Oh man, where do I go from here?

I could go down the path of the automobile industry executives claiming Force Majeure has caused them to be in their current financial distress.   That Force Majeure has them standing in Washington with their hands out.   That Force Majeure is why they think we should agree with Nancy Pelosi that “bankruptcy is not an option!”   Yeah, I could go there….

I could go down the path that Hank Paulson appears to agree with Trump that the economic situation is a Force Majeure.   Why else would Paulson have asked for extraordinary and unforeseeable powers except to address a situation that was extraordinary and unforeseeable?   Of course what Paulson doesn’t seem to understand is that his extraordinary and unforeseeable measures are likely to have as extraordinary and unforeseeable circumstances.   Do you get the feeling at all that Paulson is just running to one side of a teeter-totter only to find that the other side just shot into the air?   He corrects this by running to the other side of the teeter-totter and the side he used to be standing on shoots into the air.   Yeah, I could go there…

I could go down the path that Nancy, Harry, Barry and the rest of the Dems also agree with “The Don.”   It’s really the only explanation for why they would want to throw another $700 billion of claimed “stimulus” into the economy when their first pass at it did bupkus.   Yeah, I could go there…

No, I don’t think any of those are the directions to go with this.   Not because they aren’t real but because they are all symptoms of the real issue.   “The Don” has hit upon a nugget of truth in his lawsuit.
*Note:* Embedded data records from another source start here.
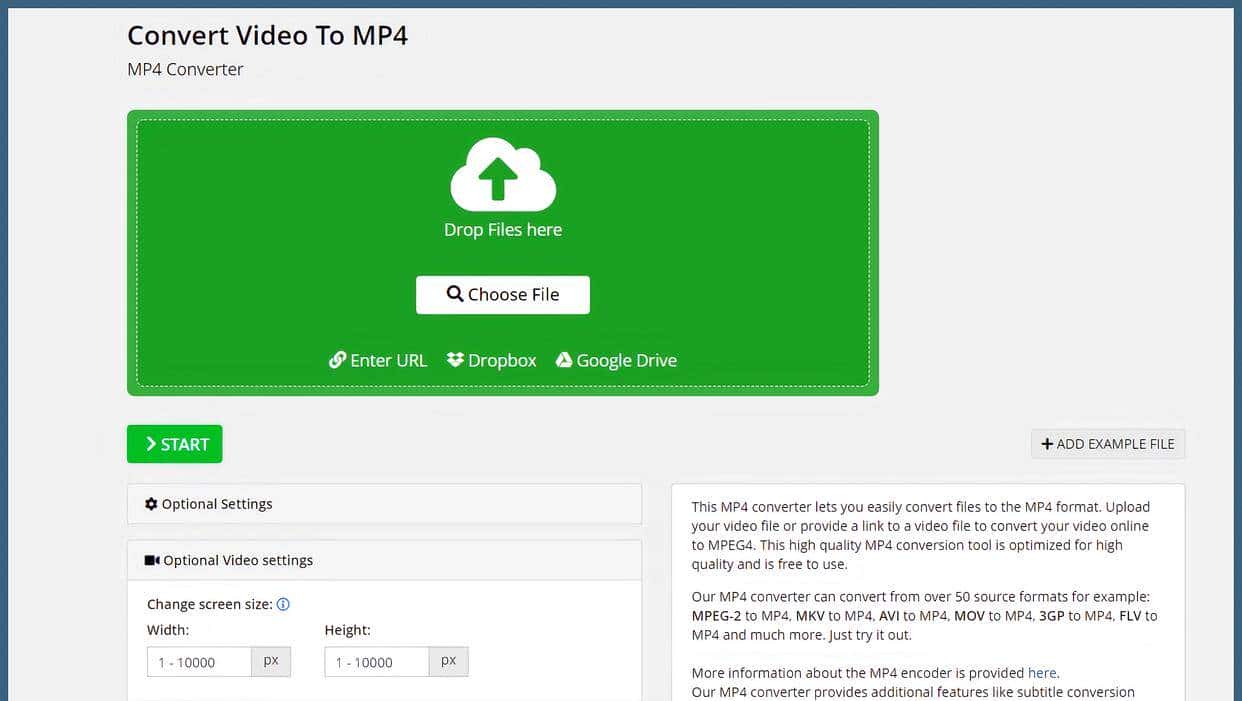This screenshot has width=1242, height=701.
Task: Click inside the Width input field
Action: [198, 661]
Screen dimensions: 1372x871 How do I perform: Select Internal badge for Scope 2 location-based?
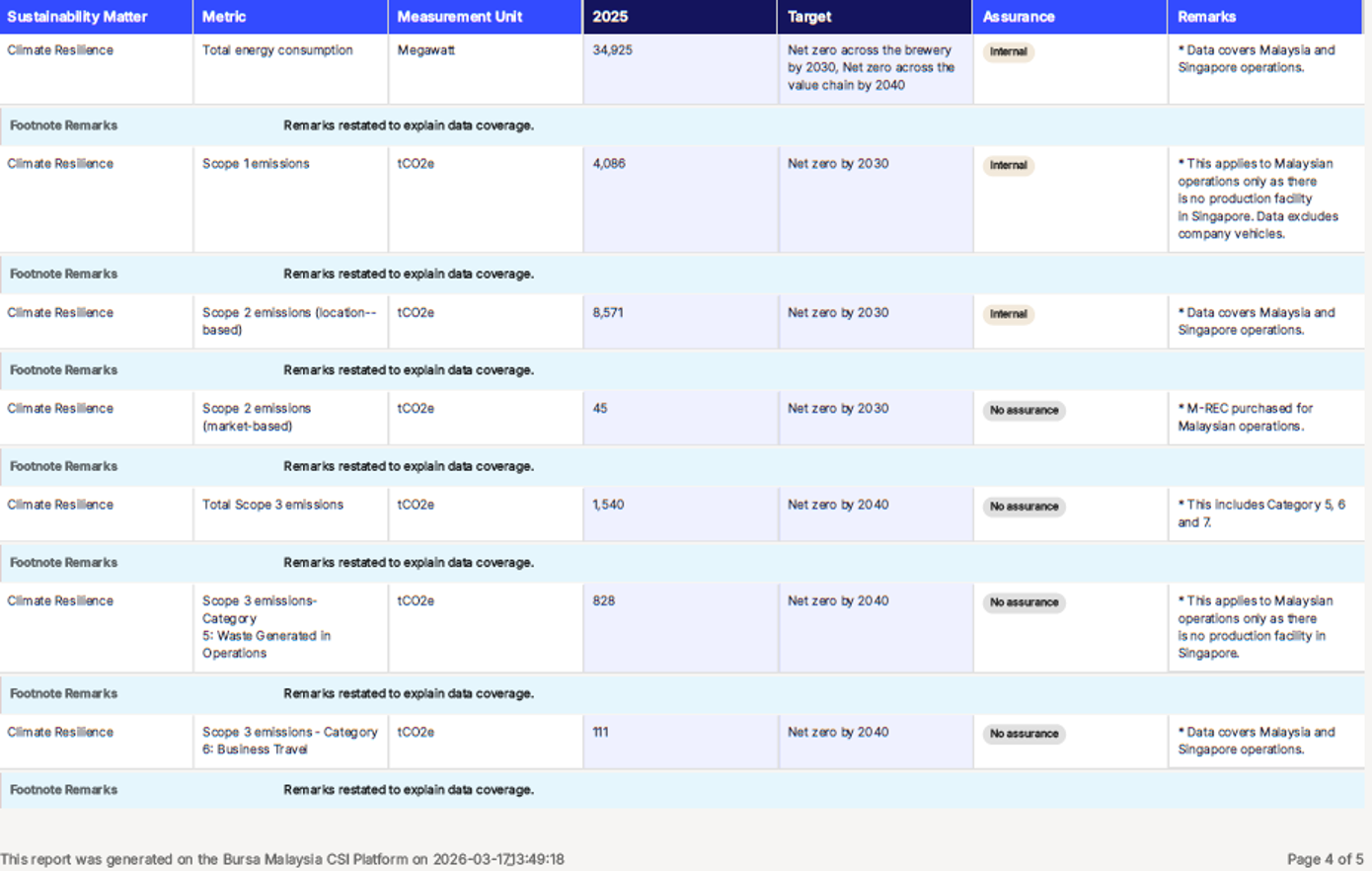pos(1008,314)
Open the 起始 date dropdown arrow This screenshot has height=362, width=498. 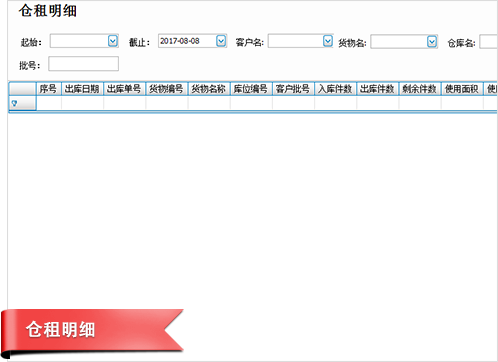[113, 41]
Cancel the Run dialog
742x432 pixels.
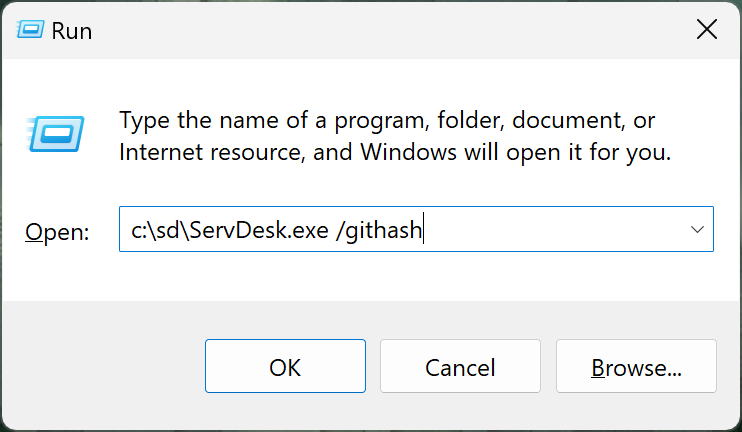point(460,367)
Watching the “Bail out-o-mania” and the “I’m voting for Barack because he’ll pay my gas bill and my mortgage,” it strikes me that a significant portion of Americans believe that their entire lives  have become  subject to Force Majeure:

  • I can’t pay my mortgage – It wasn’t possible to forsee that I wasn’t really qualified to pay this loan
  • Abortion under any circumstances – It wasn’t possible to foresee the consequence of last night’s actions
  • Trophies for all – It wasn’t possible to forsee a winner and a loser as an outcome of the contest.

Force Majeure is commonly referred to as “Acts of God.”   Isn’t it ironic that so many people who don’t act as if they want God in their daily lives are now claiming “Acts of God” as the reason they are having the problems that they have?